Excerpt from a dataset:
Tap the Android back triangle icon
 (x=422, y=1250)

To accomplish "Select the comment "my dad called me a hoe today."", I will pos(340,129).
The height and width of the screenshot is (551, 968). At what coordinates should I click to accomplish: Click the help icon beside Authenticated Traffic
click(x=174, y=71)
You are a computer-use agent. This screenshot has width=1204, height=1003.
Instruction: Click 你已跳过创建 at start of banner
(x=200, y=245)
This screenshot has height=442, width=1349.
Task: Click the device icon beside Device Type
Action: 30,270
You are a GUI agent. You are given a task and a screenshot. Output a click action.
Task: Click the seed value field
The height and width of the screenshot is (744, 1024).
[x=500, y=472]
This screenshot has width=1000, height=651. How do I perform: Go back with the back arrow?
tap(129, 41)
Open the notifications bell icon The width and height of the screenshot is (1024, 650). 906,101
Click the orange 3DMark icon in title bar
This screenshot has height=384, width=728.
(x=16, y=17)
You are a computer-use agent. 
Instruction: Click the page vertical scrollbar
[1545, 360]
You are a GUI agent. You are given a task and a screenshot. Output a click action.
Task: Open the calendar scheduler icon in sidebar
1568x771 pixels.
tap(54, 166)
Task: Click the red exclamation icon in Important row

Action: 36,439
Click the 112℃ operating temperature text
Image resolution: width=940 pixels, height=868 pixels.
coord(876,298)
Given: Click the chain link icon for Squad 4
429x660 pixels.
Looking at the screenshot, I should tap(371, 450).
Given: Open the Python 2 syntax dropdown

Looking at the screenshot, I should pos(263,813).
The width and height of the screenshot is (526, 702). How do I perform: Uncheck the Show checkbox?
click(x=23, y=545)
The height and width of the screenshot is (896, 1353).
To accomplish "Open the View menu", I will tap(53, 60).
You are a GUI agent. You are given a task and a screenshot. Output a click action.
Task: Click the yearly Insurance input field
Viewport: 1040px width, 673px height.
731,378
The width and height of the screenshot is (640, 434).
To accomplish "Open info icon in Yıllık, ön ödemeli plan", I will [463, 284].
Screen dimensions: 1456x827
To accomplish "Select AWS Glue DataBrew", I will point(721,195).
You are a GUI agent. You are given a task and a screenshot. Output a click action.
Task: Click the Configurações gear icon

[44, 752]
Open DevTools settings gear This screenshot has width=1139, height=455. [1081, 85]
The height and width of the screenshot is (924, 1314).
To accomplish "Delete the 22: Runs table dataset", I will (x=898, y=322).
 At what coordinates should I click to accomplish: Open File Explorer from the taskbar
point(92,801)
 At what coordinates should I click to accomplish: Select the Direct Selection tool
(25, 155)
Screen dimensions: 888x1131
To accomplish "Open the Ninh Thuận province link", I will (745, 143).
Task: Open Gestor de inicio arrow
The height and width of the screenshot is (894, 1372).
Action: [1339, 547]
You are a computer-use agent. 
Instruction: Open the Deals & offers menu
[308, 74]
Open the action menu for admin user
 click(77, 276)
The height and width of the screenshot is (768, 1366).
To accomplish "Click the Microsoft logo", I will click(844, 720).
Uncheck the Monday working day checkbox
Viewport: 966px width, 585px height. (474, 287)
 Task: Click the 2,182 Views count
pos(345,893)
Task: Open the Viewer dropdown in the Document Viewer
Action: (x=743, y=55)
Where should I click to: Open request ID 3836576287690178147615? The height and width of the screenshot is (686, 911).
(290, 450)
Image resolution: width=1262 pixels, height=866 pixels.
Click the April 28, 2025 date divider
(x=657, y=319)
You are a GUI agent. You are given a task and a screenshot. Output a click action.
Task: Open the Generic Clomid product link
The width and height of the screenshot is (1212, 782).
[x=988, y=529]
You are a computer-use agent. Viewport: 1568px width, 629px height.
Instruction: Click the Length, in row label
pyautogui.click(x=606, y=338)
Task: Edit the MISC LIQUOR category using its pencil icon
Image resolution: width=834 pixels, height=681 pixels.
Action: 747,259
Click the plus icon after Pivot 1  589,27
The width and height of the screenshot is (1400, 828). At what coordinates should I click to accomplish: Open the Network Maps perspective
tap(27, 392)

Exercise details: Could you rewrite the stretch of rows from the line containing "The width and height of the screenshot is (526, 702)." through the line containing "will tap(53, 60).", with both end lines and their requests included? Scale only the click coordinates in the answers by 2.45 and round each to a whole number, rounding halves up.

Response to the exercise:
The width and height of the screenshot is (526, 702). How do I perform: Uncheck the Show checkbox?
click(x=56, y=1335)
The height and width of the screenshot is (896, 1353).
To accomplish "Open the View menu", I will tap(130, 147).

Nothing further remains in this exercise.